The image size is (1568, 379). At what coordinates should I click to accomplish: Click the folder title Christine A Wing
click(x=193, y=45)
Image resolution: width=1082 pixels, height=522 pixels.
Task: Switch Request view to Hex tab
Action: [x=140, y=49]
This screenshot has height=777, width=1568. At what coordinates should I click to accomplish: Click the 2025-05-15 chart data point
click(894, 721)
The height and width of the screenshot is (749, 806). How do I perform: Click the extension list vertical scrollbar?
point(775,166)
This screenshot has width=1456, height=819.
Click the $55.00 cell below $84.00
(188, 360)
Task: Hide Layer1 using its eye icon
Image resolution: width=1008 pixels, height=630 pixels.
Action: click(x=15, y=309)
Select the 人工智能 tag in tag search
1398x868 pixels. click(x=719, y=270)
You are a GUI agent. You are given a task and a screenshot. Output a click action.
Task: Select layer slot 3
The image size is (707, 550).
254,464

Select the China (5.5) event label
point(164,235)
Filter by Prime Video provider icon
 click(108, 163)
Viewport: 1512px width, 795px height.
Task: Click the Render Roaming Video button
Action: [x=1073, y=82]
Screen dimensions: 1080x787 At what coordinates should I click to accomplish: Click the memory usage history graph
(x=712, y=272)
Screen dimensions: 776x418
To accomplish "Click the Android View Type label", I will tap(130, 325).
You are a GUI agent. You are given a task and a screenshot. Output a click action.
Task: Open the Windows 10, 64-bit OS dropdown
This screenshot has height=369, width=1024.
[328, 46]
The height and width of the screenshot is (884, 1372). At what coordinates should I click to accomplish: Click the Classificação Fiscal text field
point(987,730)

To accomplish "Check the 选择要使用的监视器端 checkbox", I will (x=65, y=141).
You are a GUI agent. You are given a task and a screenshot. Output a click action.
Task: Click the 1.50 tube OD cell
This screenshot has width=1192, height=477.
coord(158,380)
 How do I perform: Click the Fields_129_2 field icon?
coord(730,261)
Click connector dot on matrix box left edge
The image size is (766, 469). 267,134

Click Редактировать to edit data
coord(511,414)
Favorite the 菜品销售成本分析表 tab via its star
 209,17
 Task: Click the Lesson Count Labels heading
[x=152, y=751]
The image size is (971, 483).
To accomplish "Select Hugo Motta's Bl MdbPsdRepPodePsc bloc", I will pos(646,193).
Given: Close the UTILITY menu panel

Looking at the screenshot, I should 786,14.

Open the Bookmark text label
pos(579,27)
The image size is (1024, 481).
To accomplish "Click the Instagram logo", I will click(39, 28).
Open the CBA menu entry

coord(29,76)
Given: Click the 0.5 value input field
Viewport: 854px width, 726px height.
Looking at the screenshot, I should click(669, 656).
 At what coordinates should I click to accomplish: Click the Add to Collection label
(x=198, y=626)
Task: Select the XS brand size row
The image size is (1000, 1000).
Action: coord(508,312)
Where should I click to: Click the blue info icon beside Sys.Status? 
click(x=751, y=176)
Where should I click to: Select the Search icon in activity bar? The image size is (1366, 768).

------------------------------

What you are asked to do »
Write out the listing above line for line, with nothing changed.

Response for this exercise »
The image size is (1568, 379). At what coordinates should I click to accomplish: Click the folder title Christine A Wing
click(x=193, y=45)
Image resolution: width=1082 pixels, height=522 pixels.
Task: Switch Request view to Hex tab
Action: [x=140, y=49]
This screenshot has height=777, width=1568. At what coordinates should I click to accomplish: Click the 2025-05-15 chart data point
click(894, 721)
The height and width of the screenshot is (749, 806). How do I perform: Click the extension list vertical scrollbar?
point(775,166)
This screenshot has width=1456, height=819.
Click the $55.00 cell below $84.00
(188, 360)
Task: Hide Layer1 using its eye icon
Image resolution: width=1008 pixels, height=630 pixels.
Action: click(x=15, y=309)
Select the 人工智能 tag in tag search
1398x868 pixels. click(x=719, y=270)
You are a GUI agent. You are given a task and a screenshot. Output a click action.
Task: Select layer slot 3
The image size is (707, 550).
254,464

Select the China (5.5) event label
point(164,235)
Filter by Prime Video provider icon
 click(108, 163)
Viewport: 1512px width, 795px height.
Task: Click the Render Roaming Video button
Action: [x=1073, y=82]
Screen dimensions: 1080x787 At what coordinates should I click to accomplish: Click the memory usage history graph
(x=712, y=272)
Screen dimensions: 776x418
To accomplish "Click the Android View Type label", I will tap(130, 325).
You are a GUI agent. You are given a task and a screenshot. Output a click action.
Task: Open the Windows 10, 64-bit OS dropdown
This screenshot has height=369, width=1024.
[328, 46]
The height and width of the screenshot is (884, 1372). At what coordinates should I click to accomplish: Click the Classificação Fiscal text field
point(987,730)

To accomplish "Check the 选择要使用的监视器端 checkbox", I will (x=65, y=141).
You are a GUI agent. You are given a task and a screenshot. Output a click action.
Task: Click the 1.50 tube OD cell
This screenshot has width=1192, height=477.
coord(158,380)
 How do I perform: Click the Fields_129_2 field icon?
coord(730,261)
Click connector dot on matrix box left edge
The image size is (766, 469). 267,134

Click Редактировать to edit data
coord(511,414)
Favorite the 菜品销售成本分析表 tab via its star
 209,17
 Task: Click the Lesson Count Labels heading
[x=152, y=751]
The image size is (971, 483).
To accomplish "Select Hugo Motta's Bl MdbPsdRepPodePsc bloc", I will pos(646,193).
Given: Close the UTILITY menu panel

Looking at the screenshot, I should 786,14.

Open the Bookmark text label
pos(579,27)
The image size is (1024, 481).
To accomplish "Click the Instagram logo", I will click(39, 28).
Open the CBA menu entry

coord(29,76)
Given: Click the 0.5 value input field
Viewport: 854px width, 726px height.
Looking at the screenshot, I should click(669, 656).
 At what coordinates should I click to accomplish: Click the Add to Collection label
(x=198, y=626)
Task: Select the XS brand size row
The image size is (1000, 1000).
Action: coord(508,312)
Where should I click to: Click the blue info icon beside Sys.Status? 
click(x=751, y=176)
Where should I click to: Select the Search icon in activity bar? The image size is (1366, 768).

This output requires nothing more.